The post on this subject on Liberal Democracy has some useful links. If you follow these through you get to some definitions of fascism: Robert O. Paxton is quoted a lot. Goldberg has come to the conclusion that there is a such as thing as liberal fascism by ignoring most of the criteria that are usually used to define fascism. For example, the fascist obsession with powerful leaders really does not seem to fit the Greens, who are forever worrying about whether to have a party leader or spokesperson.

One of the nine "mobilising passions" of fascism cited by Paxton is "an overwhelming sense of crisis beyond the reach of any traditional solutions". Well of course the Greens are pointing out that environmental or resource pressures could cause a crisis beyond the reach of traditional solutions. At this point the "libertarians" jump up and say that Greens talk in this way because they want it to happen so that they can boss people around. That doesn't really seem to me be what most Greens are about: it's more like the character trait of more mainstream political parties!

Moussaka Man

2/09/2009 12:39:00 PM  
Anonymous Anonymous said...

I do like the way by the end of the review even Nick has partially conceeded that closer examination of the claims, viewing cited quotations in context and in their entirety undermines the whole argument. Rather like NC's own recent work.

There's more that could be said, but the latest news is just too sweet. Hassan Butt turns out to have been a fantasist:

http://www.guardian.co.uk/uk/2009/feb/09/uksecurity-july7

Now I'm sure I'm not the only one who strongly suspected this the momemnt he opened his gob. Hard-nosed journalist Nick Cohen though was utterly credulous:

http://www.guardian.co.uk/commentisfree/2008/mar/23/islam.uksecurity

Laugh, enjoy, I did.

2/09/2009 04:29:00 PM  
Anonymous Anonymous said...

"Fascism was a pagan movement"

You fail history Nick Cohen.

2/09/2009 04:58:00 PM  
Blogger ejh said...

Certainly it might have surprised General Franco to learn that his was a pagan movement.

2/09/2009 05:05:00 PM  
Anonymous Anonymous said...

... and I have a certain difficulty in envisaging Caetano and Salazar as being fond of lentils.


Moussaka Man

2/09/2009 05:25:00 PM  
Anonymous Anonymous said...

I do like the way by the end of the review even Nick has partially conceeded that closer examination of the claims, viewing cited quotations in context and in their entirety undermines the whole argument.

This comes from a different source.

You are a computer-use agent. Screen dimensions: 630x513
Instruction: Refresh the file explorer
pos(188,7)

yes - I think the style in general proves the central problem with nick's thinking in recent years. In his heart he knows that the arguments he's making, and those he is convinced by, are illogical and make little sense. But he doesn't care any more - it's clear that prejudice is the guiding force behind most of what he writes nowadays. Witness the repeated bollocks he spouts about Timothy Garton Ash insulting Ayaan Hirsi Ali, who he seems to think is incapable of saying anything that's not true and should also be immune from criticism - Nick was slapped down in grand style by TGA but he won't let the point go. He's let his prejudices boil up into the dominant force behind his opinions. And this is common to many Decents - witness Harry's Place hating on Shami Chakrabati for pretty much no reason, all the time; witness Nick scorning anything to do with the green movement on the grounds of - um - a few of them being rich.

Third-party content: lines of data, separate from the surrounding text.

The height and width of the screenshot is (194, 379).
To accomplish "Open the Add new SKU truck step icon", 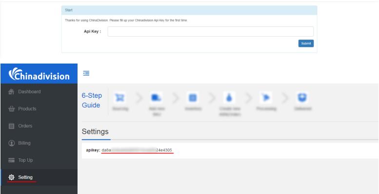I will (156, 98).
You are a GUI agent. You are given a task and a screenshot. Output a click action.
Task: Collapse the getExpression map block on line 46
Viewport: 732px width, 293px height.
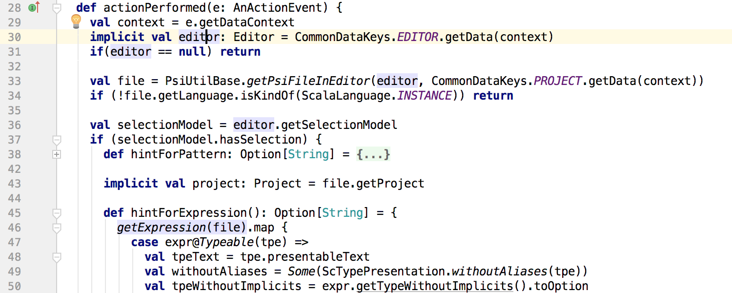click(x=57, y=228)
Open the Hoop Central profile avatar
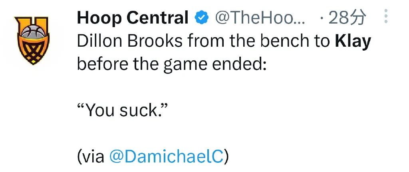This screenshot has width=409, height=172. 32,40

nobody with an iota of self-awareness would claim, as Nick has on multiple occasions now, that hitler being a vegetarian means that all vegetarians are Nazis. and at root this is goldberg's main, deeply unconvincing, argument, isn't it? Hitler occasionally listened to Wagner - Wagner was an antisemite - therefore anyone 'liberal' who listens to music is a fascist. Of course, anyone not liberal who listens to music is not a fascist because - well - they are not lefties so they're ok. or some such bollocks.

That seems to be the standard logic at work. how can anyone take it seriously?

For me this is a problem with polemic, too; Nick seems to have been won over by the idea that it's not the accuracy of what you say that makes you an important public intellectual, it's the overarching narrative you position it in. So his book which detailed some fairly tedious, isolated instances of British lefties doing bad things became a book about the British left per se, with a lot of unconvincing filler which fell apart as soon as you looked at it empirically.

2/09/2009 05:30:00 PM  
Blogger Chardonnay Chap said...

I'm a vegetarian, I used to be in Greenpeace, and I like Wagner.

Do I win a prize?

Wiccans are a pretty good bunch, as well.

Are they well wicked?

2/09/2009 05:43:00 PM  
Blogger Matthew said...

The Hassan Butt thing has been brewing for a while, but is still funny. On the Harry's Place thread at the time one commenter suggests it might be fantasty and is told that next she'll be suggesting hes an MI6 stooge

http://www.hurryupharry.org/2007/03/26/butts-journey/

2/09/2009 05:45:00 PM  
Blogger Alex said...

Butt, 28, of Cheetham Hill, Manchester, has been arrested on five occasions by counter-terrorism officers – November 2002, November 2003, December 2004, October 2007 and May 2008.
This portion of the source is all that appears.